In local circles, Helen Fogel was a legendary labor writer for the Detroit News and Free Press who knew her stuff and had access to the big names in labor.

Fogel died earlier this month of pneumonia at a nursing home in Pasadena, Calif., the Detroit Free Press reports. She was 84. Up until this year, she had been living in Machiasport, Maine, near her birthplace.

Eric D. Lawrence of the Free Press writes that Fogel also helped land the first union contract for editorial employees at the Detroit News.

Charles Fogel, her son, told the Freep that Fogel had great affection for newspapers. She worked at the Free Press before heading down the street to work for the competitor, the News.

He said his mother once interviewed Eleanor Roosevelt as a cub reporter in Maine.

"My mother started as a reporter in the women's section in 1968. She was among those who went on strike shortly after joining the paper. But she loved the papers and the culture of fierce journalism that was cultivated at them and soon was back on the job," Charles Fogel recalled in an e-mail.

"Helen had deep sources in the UAW and other labor unions. She was a valuable teammate to younger reporter colleagues – they called her 'Mother Fogel' – during Free Press coverage of the 1987 UAW contract bargaining with Detroit's automakers,Free Press columnist Tom Walsh, who was then the paper's business editor, told his paper.

While at the Detroit News in 1995, Fogel went on strike. During the strike, she eventually went to work for the UAW.  

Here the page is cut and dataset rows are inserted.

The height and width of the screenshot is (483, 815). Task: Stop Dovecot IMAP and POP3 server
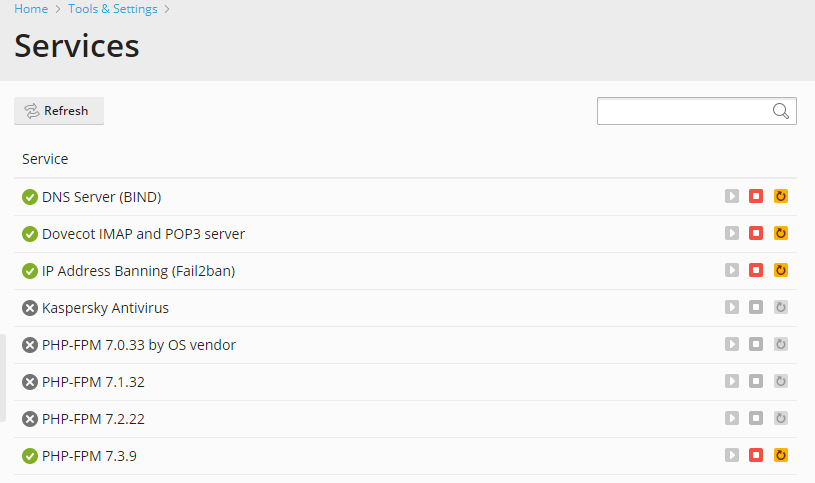pos(756,233)
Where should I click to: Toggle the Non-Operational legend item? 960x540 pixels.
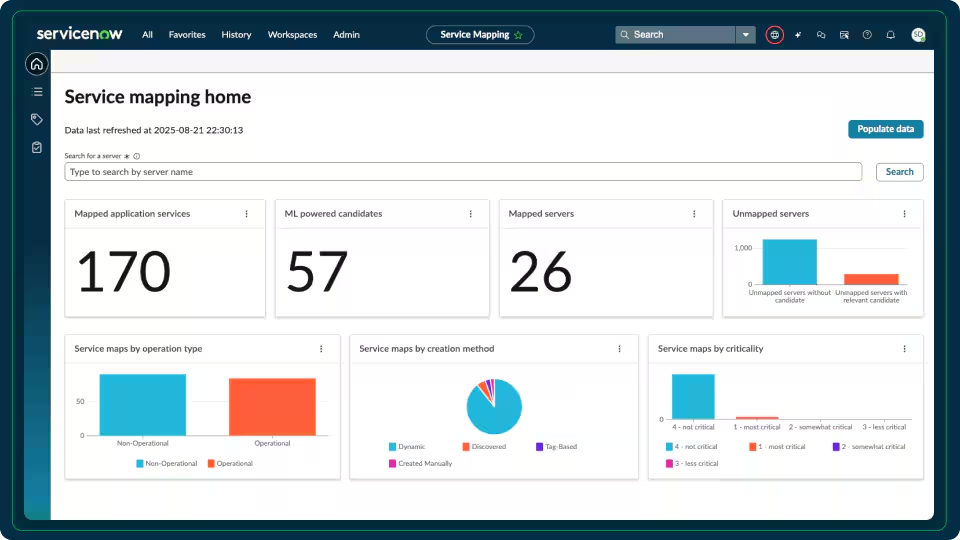point(167,463)
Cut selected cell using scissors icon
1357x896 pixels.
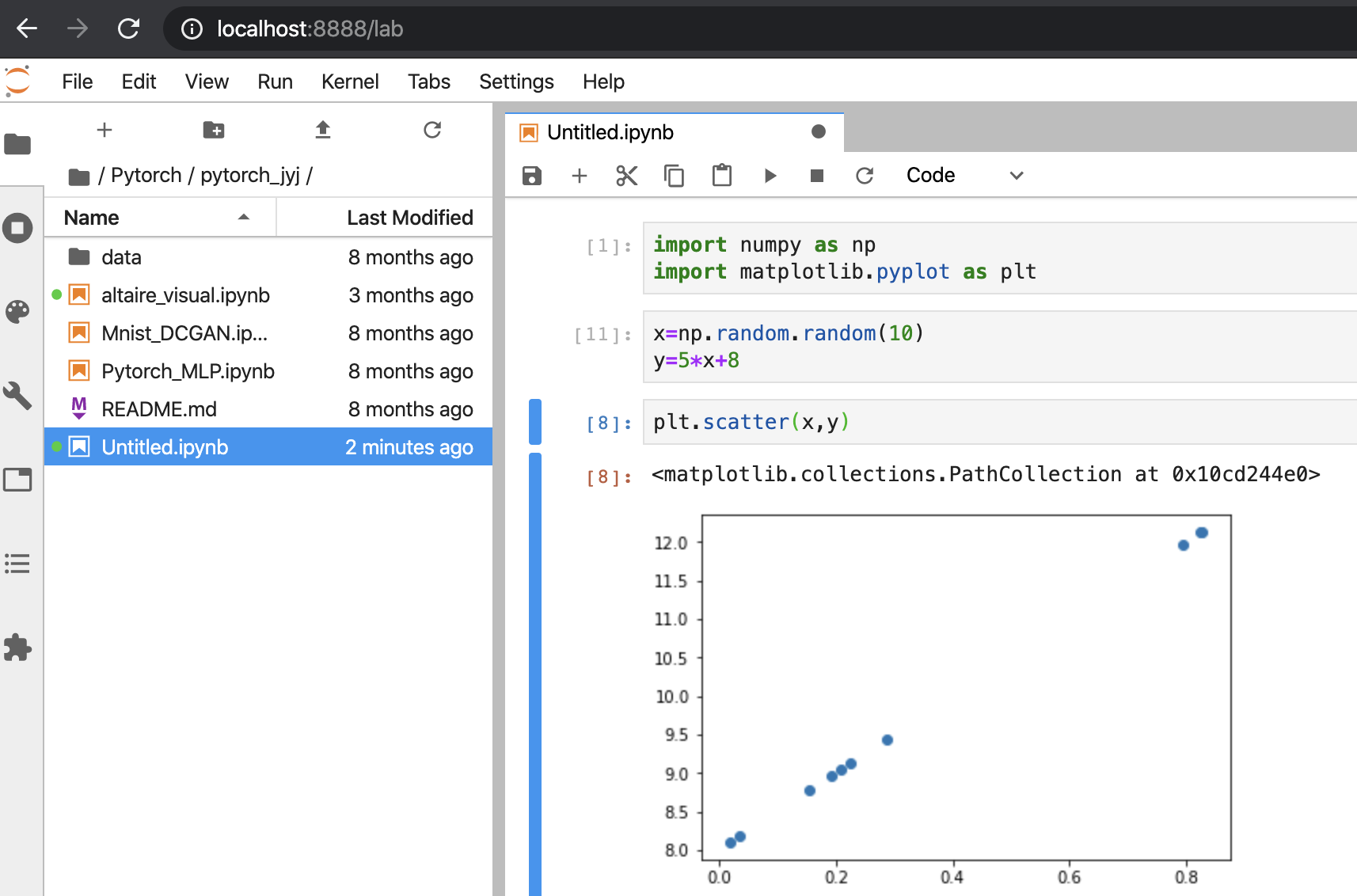(x=626, y=176)
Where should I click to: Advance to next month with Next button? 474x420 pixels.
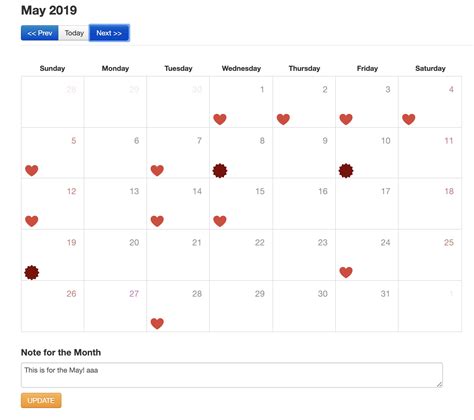pos(109,33)
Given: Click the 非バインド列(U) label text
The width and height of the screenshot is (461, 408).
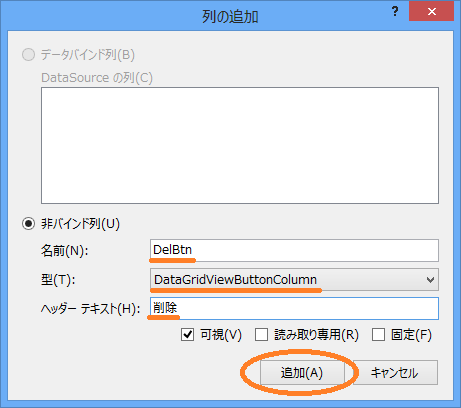Looking at the screenshot, I should (x=80, y=224).

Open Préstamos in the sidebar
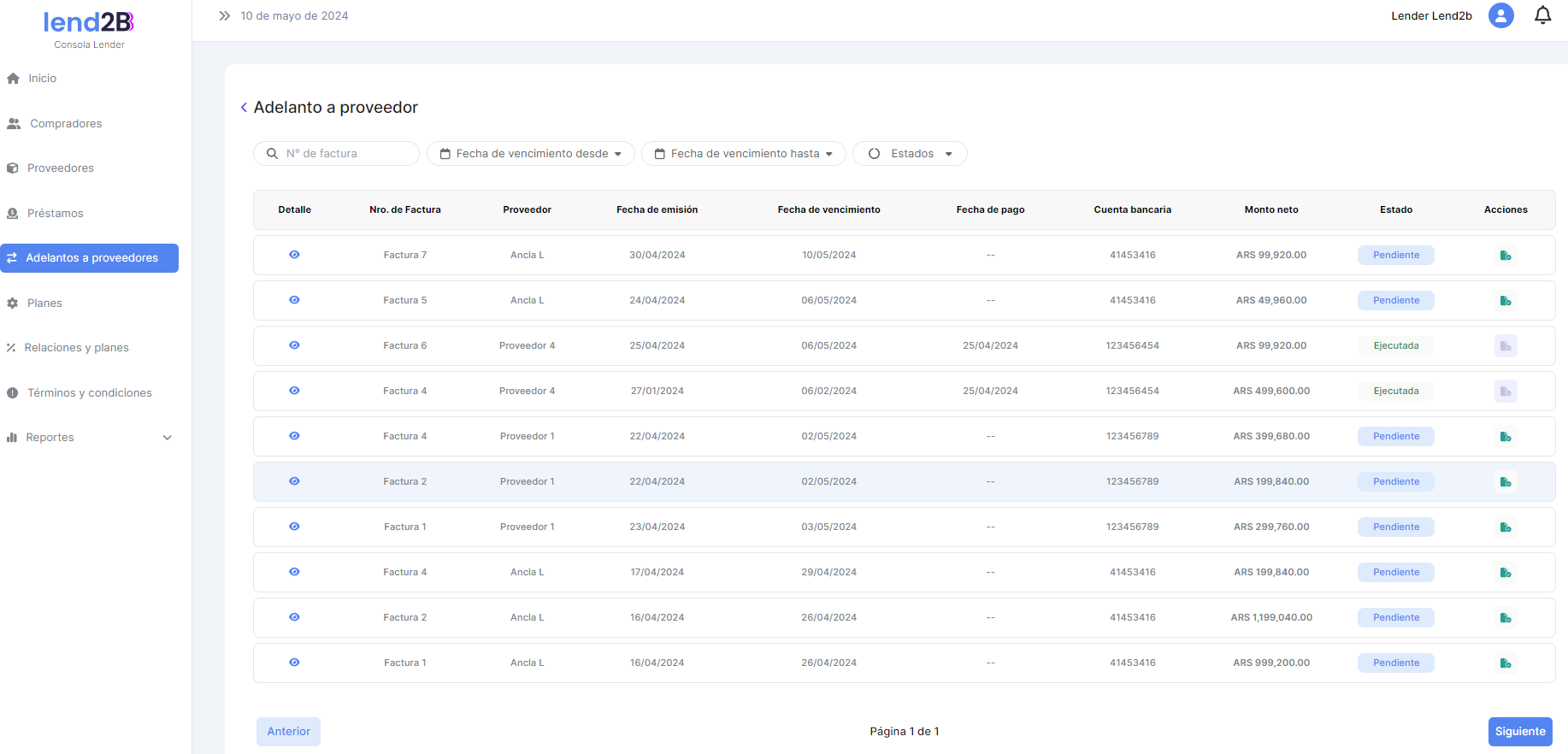coord(55,214)
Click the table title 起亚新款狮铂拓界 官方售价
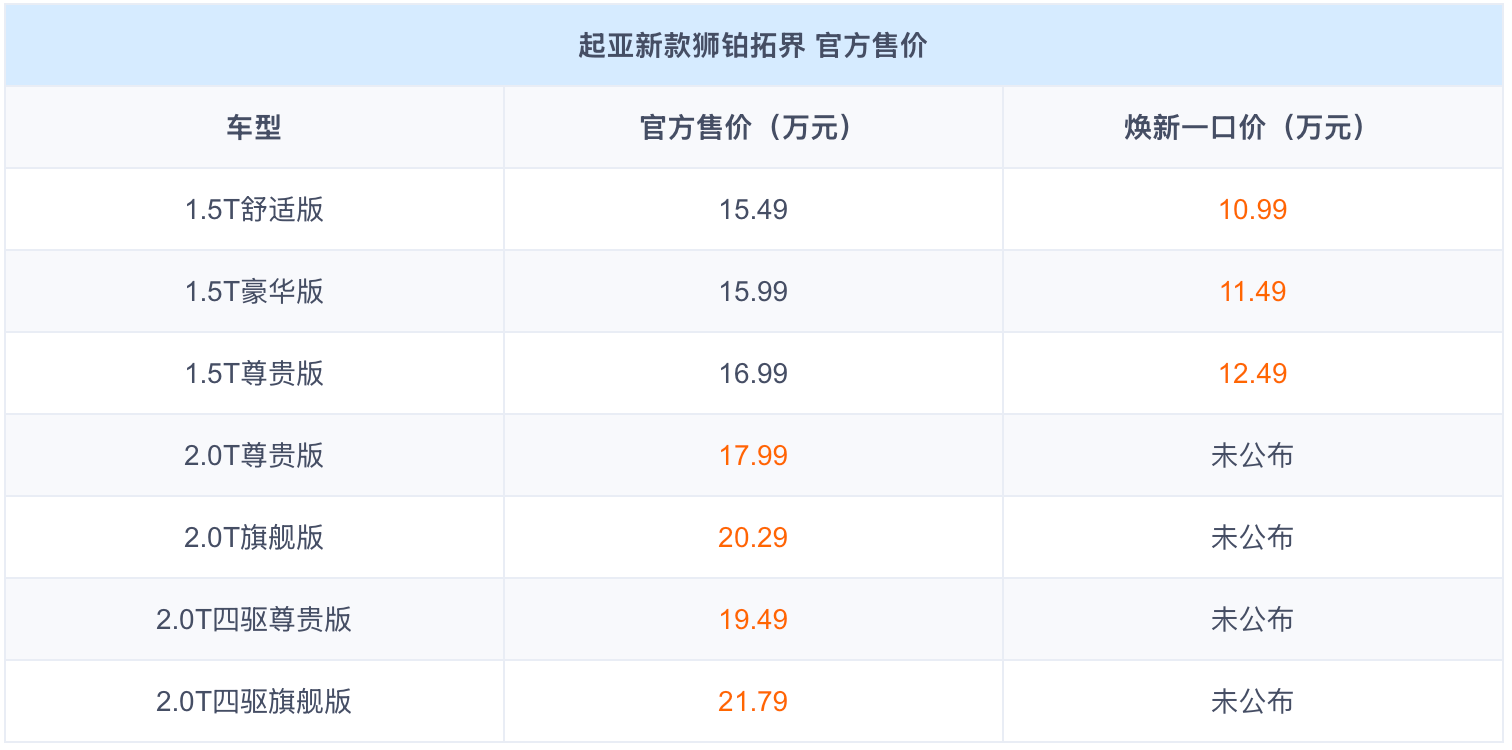 point(753,46)
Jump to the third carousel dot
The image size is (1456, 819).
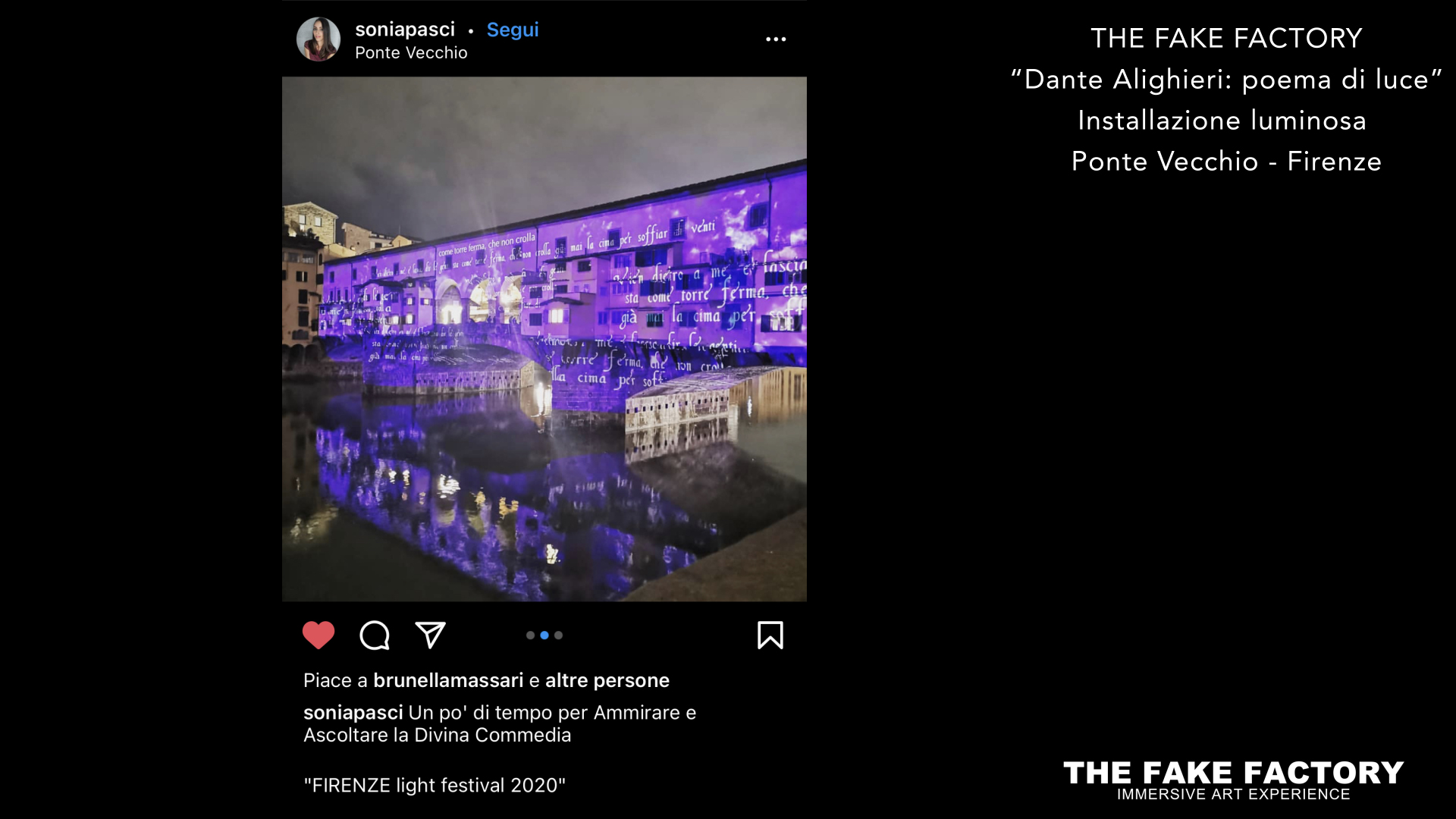pos(559,635)
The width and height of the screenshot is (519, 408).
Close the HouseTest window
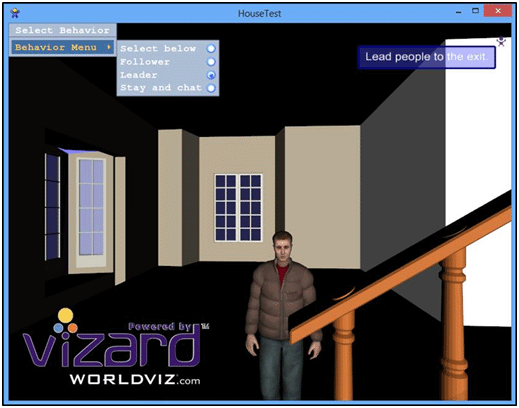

Lou Mleczko, former head of the Detroit Newspaper Guild and a former reporter at the Detroit News commented on Facebook:

I worked closely with Helen when she was the Administrative Officer of the Detroit Newspaper Guild when I was one of the activists that won an organizing campaign at The News. She was the first woman ever for that job in Detroit. And she was the only female officer with the metro council of newspaper unions. I am very saddened to hear of her death.